BRIEF DESCRIPTION OF THE DRAWINGS
[0009] While the specification concludes with claims particularly
pointing out and distinctly claiming that which is regarded as the
present invention, the advantages of this invention can be more
readily ascertained from the following description of the invention
when read in conjunction with the accompanying drawings in
which:
[0010] FIG. 1 is a side cross-sectional view of a resist material
patterned on a dielectric layer, according to the present
invention;
[0011] FIG. 2 is a side cross-sectional view of the structure of
FIG. 1, wherein an opening is etched into the dielectric layer,
according to the present invention;
[0012] FIG. 3 is a side cross-sectional view of the structure of
FIG. 2, wherein the resist material is removed and at least one
underlayer is disposed in the opening, according to the present
invention;
[0013] FIG. 4 is a side cross-sectional view of the structure of
FIG. 3, wherein a conductive material is disposed within the
openings and adjacent the underlayer, according to the present
invention;
[0014] FIG. 5 is a side cross-sectional view of the structure of
FIG. 4, wherein the conductive material which in not disposed
within the opening is being removed, according to the present
invention;
[0015] FIG. 6 is a side cross-sectional view of the structure of
FIG. 5 after the conductive material not disposed with the opening
has been removed, according to the present invention;
[0016] FIG. 7 is a bar graph demonstrating aluminum roughness
comparing a slurry with no interference agents and slurries with
two different interference agents, according to the present
invention;
[0017] FIG. 8 is a bar graph demonstrating etch rates comparing a
slurry with no interference agents and slurries with two different
interference agents, according to the present invention;
[0018] FIG. 9 is a side cross-sectional view of a resist material
patterned on a dielectric layer, as known in the art;
[0019] FIG. 10 is a side cross-sectional view of the structure of
FIG. 9, wherein an opening is etched into the dielectric layer, as
known in the art;
[0020] FIG. 11 is a side cross-sectional view of the structure of
FIG. 10, wherein the resist material is removed and at least one
underlayer is disposed in the opening, as known in the art;
[0021] FIG. 12 is a side cross-sectional view of the structure of
FIG. 11, wherein a conductive material is disposed within the
openings and adjacent the underlayer, as known in the art;
[0022] FIG. 13 is a side cross-sectional view of the structure of
FIG. 12, wherein the conductive material which in not disposed
within the opening is being removed, as known in the art; and
[0023] FIG. 14 is a side cross-sectional view of the structure of
FIG. 13 after the conductive material not disposed with the opening
has been removed, as known in the art.
DETAILED DESCRIPTION OF THE ILLUSTRATED EMBODIMENT
[0024] In the following detailed description, reference is made to
the accompanying drawings that show, by way of illustration,
specific embodiments in which the invention may be practiced.
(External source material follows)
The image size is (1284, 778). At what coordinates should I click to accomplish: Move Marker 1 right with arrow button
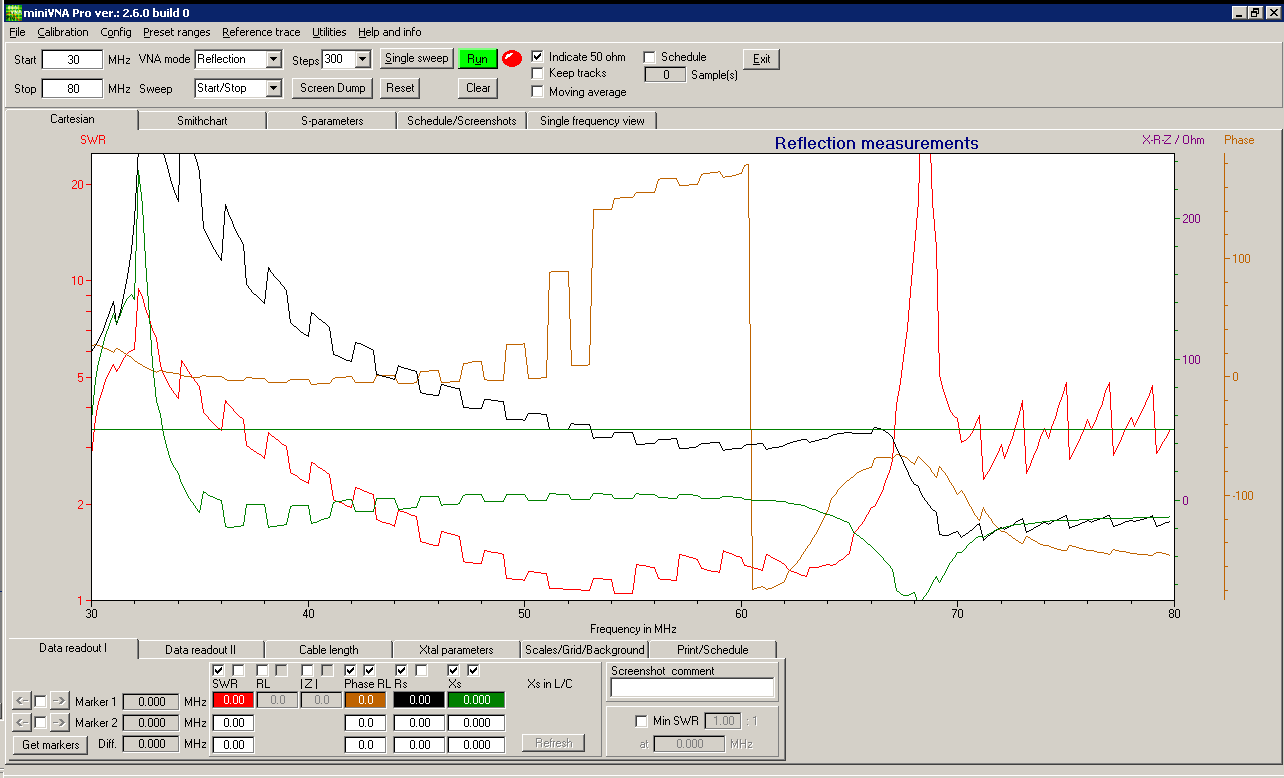point(59,702)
These
embodiments are described in sufficient detail to enable those
skilled in the art to practice the invention. It is to be
understood that the various embodiments of the invention, although
different, are not necessarily mutually exclusive. For example, a
particular feature, structure, or characteristic described herein,
in connection with one embodiment, may be implemented within other
embodiments without departing from the spirit and scope of the
invention. In addition, it is to be understood that the location or
arrangement of individual elements within each disclosed embodiment
may be modified without departing from the spirit and scope of the
invention. The following detailed description is, therefore, not to
be taken in a limiting sense, and the scope of the present
invention is defined only by the appended claims, appropriately
interpreted, along with the full range of equivalents to which the
claims are entitled. In the drawings, like numerals refer to the
same or similar functionality throughout the several views.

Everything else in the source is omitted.